Cosas que convienen | Gestos pequeños que quizá sean importantes
No pisar los charcos. Ese charco del camino es fuente de pájaros e insectos, también de zorritos y corzos. Conviene rodearlo con la rueda de la bicicleta para que permanezca inalterado y siga siendo vida que da vida mientras no regresan las lluvias.
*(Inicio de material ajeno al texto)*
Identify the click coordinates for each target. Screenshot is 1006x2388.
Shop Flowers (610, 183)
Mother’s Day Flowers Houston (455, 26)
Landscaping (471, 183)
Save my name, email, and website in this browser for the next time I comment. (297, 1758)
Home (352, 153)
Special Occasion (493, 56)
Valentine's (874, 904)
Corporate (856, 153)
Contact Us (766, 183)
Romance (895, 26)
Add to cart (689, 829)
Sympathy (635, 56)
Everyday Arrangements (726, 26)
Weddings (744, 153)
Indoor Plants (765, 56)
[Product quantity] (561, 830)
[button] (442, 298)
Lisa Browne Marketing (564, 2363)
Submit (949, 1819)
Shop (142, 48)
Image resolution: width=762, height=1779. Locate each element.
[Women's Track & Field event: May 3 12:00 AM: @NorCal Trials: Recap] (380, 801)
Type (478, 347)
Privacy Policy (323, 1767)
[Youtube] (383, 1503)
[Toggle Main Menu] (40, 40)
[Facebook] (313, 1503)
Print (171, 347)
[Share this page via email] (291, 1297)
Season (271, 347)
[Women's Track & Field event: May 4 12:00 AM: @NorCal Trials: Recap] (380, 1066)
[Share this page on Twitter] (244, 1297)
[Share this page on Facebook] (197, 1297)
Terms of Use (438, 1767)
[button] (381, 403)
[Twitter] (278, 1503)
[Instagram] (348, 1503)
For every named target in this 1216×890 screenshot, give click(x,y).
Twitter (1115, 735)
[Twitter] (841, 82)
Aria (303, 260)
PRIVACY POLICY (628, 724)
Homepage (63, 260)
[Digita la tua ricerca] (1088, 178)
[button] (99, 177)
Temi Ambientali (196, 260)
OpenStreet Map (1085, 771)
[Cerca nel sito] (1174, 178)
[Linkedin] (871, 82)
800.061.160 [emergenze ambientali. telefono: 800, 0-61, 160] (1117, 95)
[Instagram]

Desacelerar en el bosque. Cuando uno cruza la frontera de la civilización y entra en los pocos trozos de territorio en los que consiguen malvivir (y con muchísimo estrés) el zorro y el tejón, debe ir más lento. No se debe alterar a la fiera que nos observa en los márgenes, ni sorprender a quien ha decidido ahorrar tiempo yendo por el camino de los hombres.
No pisar bebés. Es muy sensato caminar lento cuando estamos bajo el dosel de robles. Debemos procurar no pisar los árboles nacidos de hace poco, que crecen a la sombra de sus madres lenta, pacientemente. Ellos son el próximo bosque y tienen en sus entrañas la tenacidad de la vida futura. Vigilemos nuestros pies.
Dar unos golpecitos en la cal. Conviene golpear las paredes de las ruinas y llamar a los que ya no están. Quizá no estén muy lejos. Hay que advertirles de nuestra presencia. Decirle que somos nosotros los que estamos ahora aquí.
Hablar bajito. Es importante no hacer ruido cuando llegan el cárabo y la lechuza. Hay que respetar su caza íntima y regresar a nuestra dimensión de especie pequeña e ignorante. Dejemos la oscuridad a quien le pertenece.
Apagar las luces. Para que la noche consiga ser noche y permitir a nuestros ojos maravillarse con el misterio del firmamento. Respetar la oscuridad es respetarse a uno mismo.
Guardar las migas de pan. Y derramarlas sobre el pasamanos del corredor o en el alféizar de la ventana de la cocina. Que nuestras sobras sean la alegría de otros.
Escuchar al río. Detenerse a escuchar su gluglú mágico nos sitúa en un plano mejor del existir. El agua viva nos recuerda todo lo vivo en nosotros. No hace falta tocarla, sólo escuchar su discurrir milagroso.
Saludar a la ninfa. Cuando el agua sale del vientre de la montaña y ve la luz por primera vez, hay que recibirla con un gesto de gratitud. No es bueno llenar la cantimplora directamente o beber con las manos sin dedicarle un pensamiento a las criaturas custodias de las aguas. Conviene recordar que el naciente es realmente suyo.
Dar las vueltas rituales. Cuando uno sube a la roca sagrada, que es la panza del mundo enfriada a la intemperie, debe hacer como hacían los antiguos: rodearla tres veces. Una vuelta por el cuerpo, otra por el alma, otra el espíritu. El rito nos vuelve inocentes y nos recuerda que todo vuelve a comenzar. Que así sea.